Given data:
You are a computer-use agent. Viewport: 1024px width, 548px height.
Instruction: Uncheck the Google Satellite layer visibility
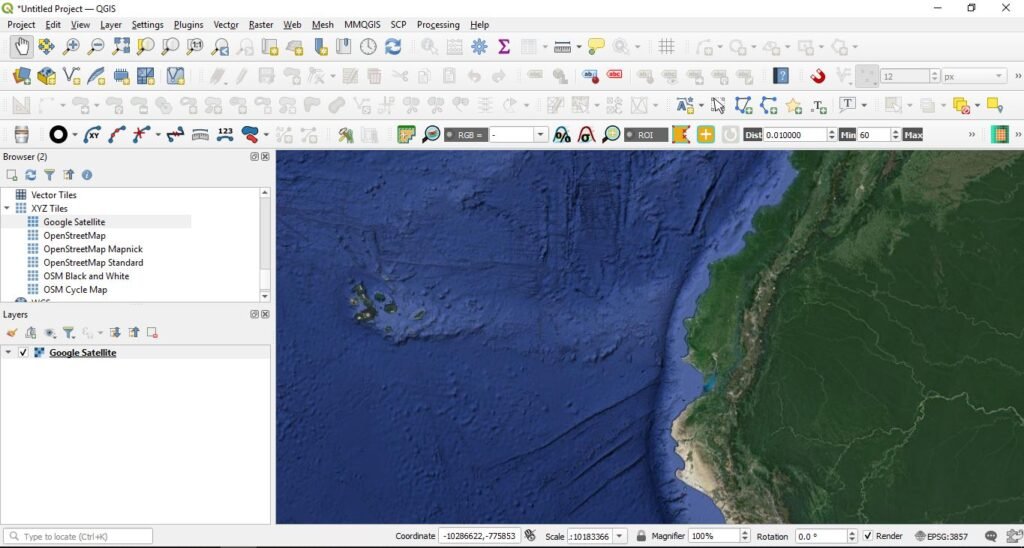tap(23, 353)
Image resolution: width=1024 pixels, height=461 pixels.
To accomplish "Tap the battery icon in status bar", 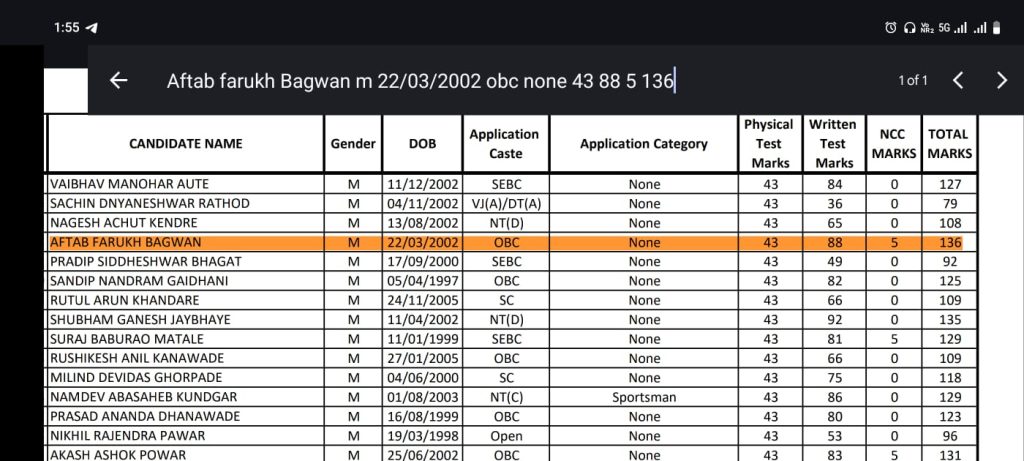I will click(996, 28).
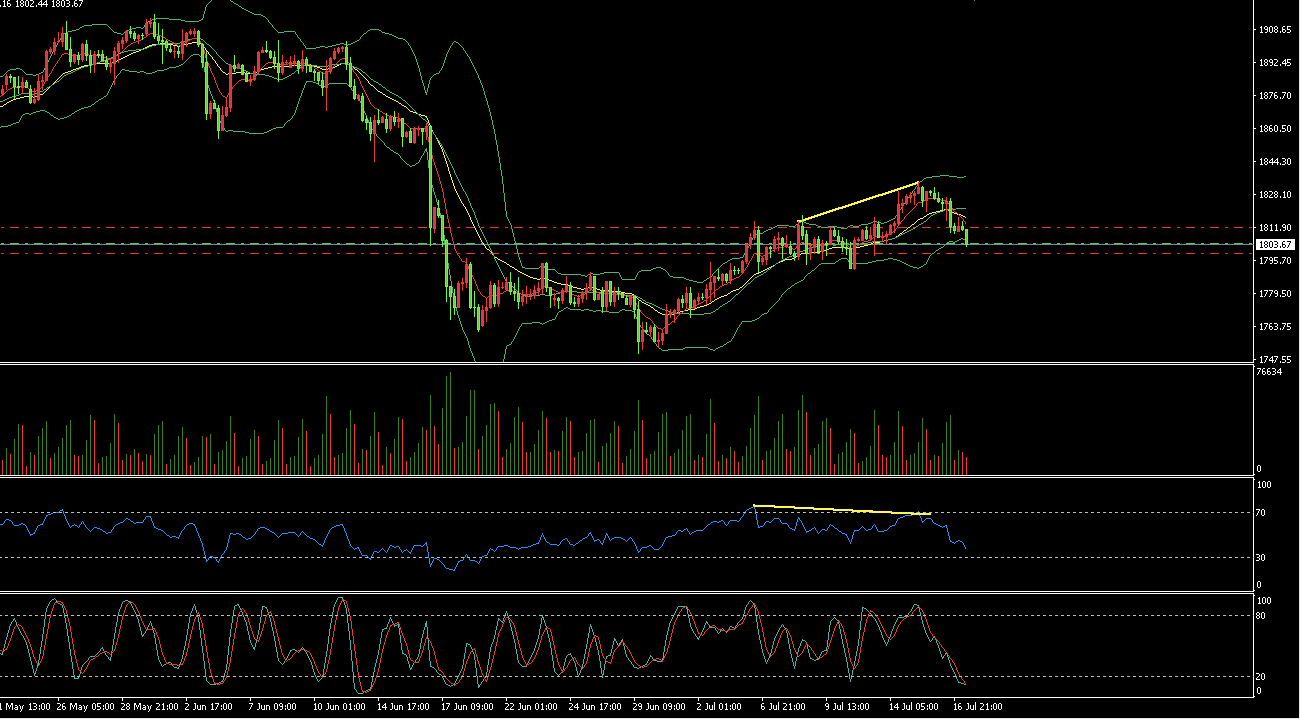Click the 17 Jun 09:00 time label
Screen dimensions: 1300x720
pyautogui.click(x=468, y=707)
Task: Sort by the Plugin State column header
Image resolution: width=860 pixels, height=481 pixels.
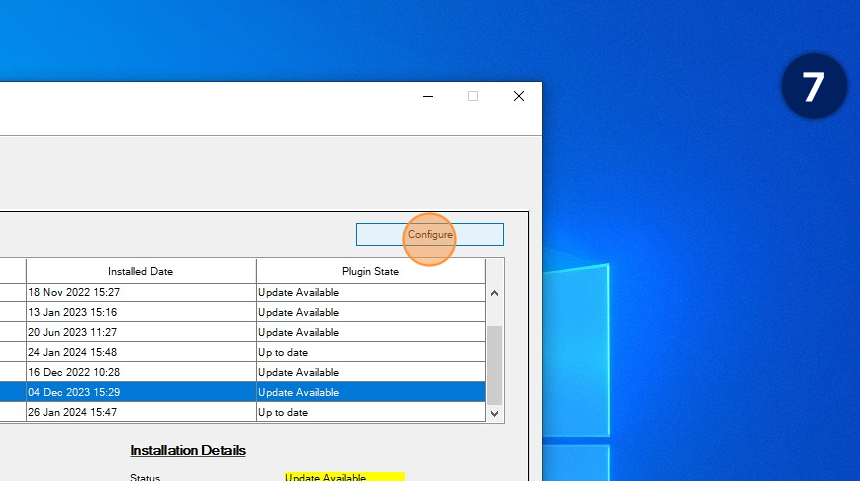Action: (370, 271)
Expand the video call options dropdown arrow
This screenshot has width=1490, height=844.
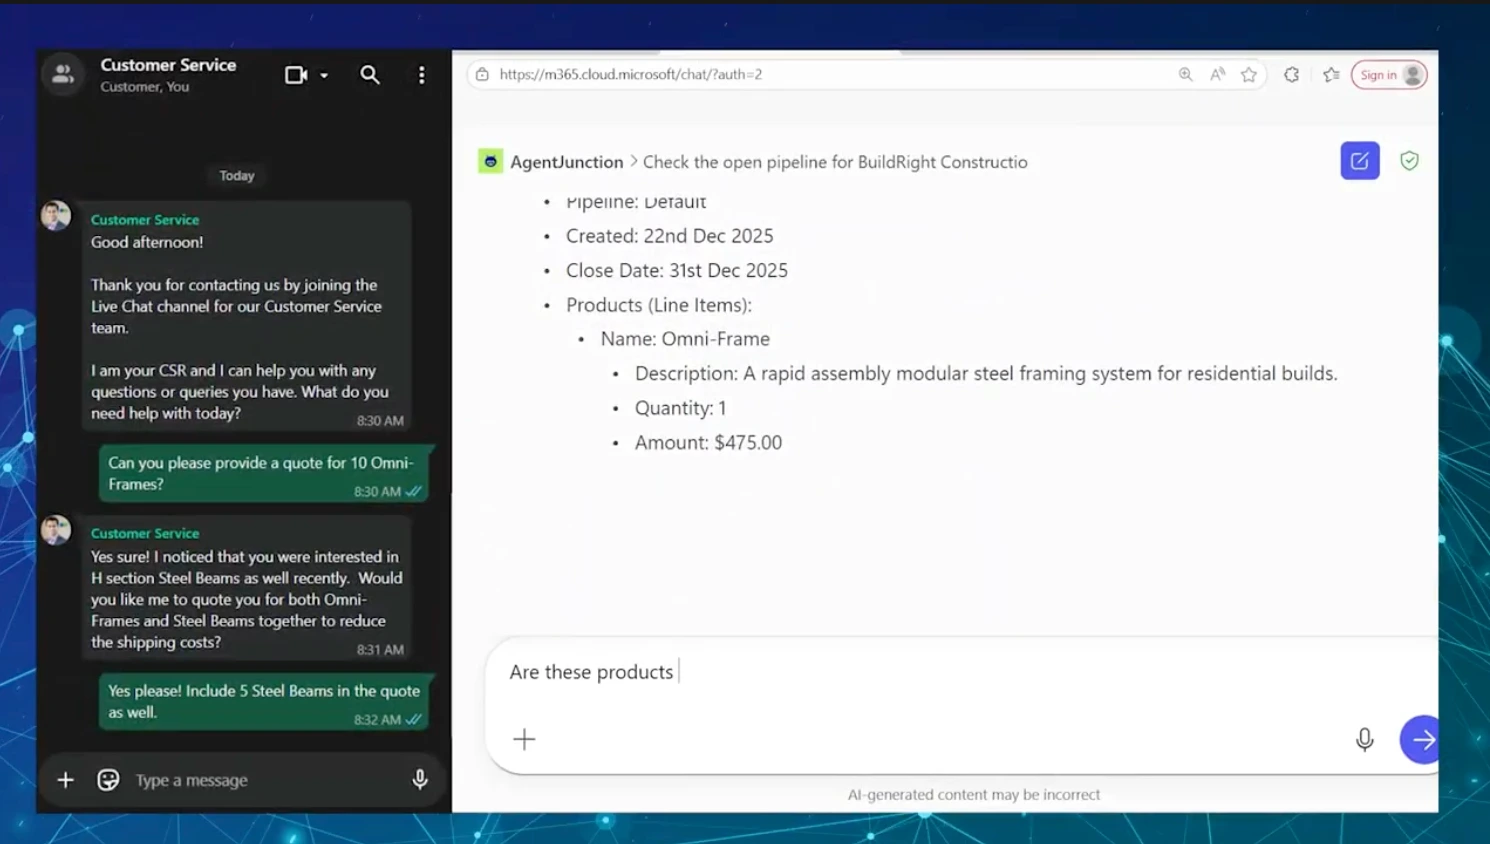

What is being asked: Restate the lines of the records exactly, starting at the first and stopping after the line with "Image resolution: width=1024". Leave out any picture.

Result:
You are a computer-use agent. Viewport: 1024px width, 548px height.
Instruction: Uncheck the Google Satellite layer visibility
tap(23, 353)
Image resolution: width=1024 pixels, height=461 pixels.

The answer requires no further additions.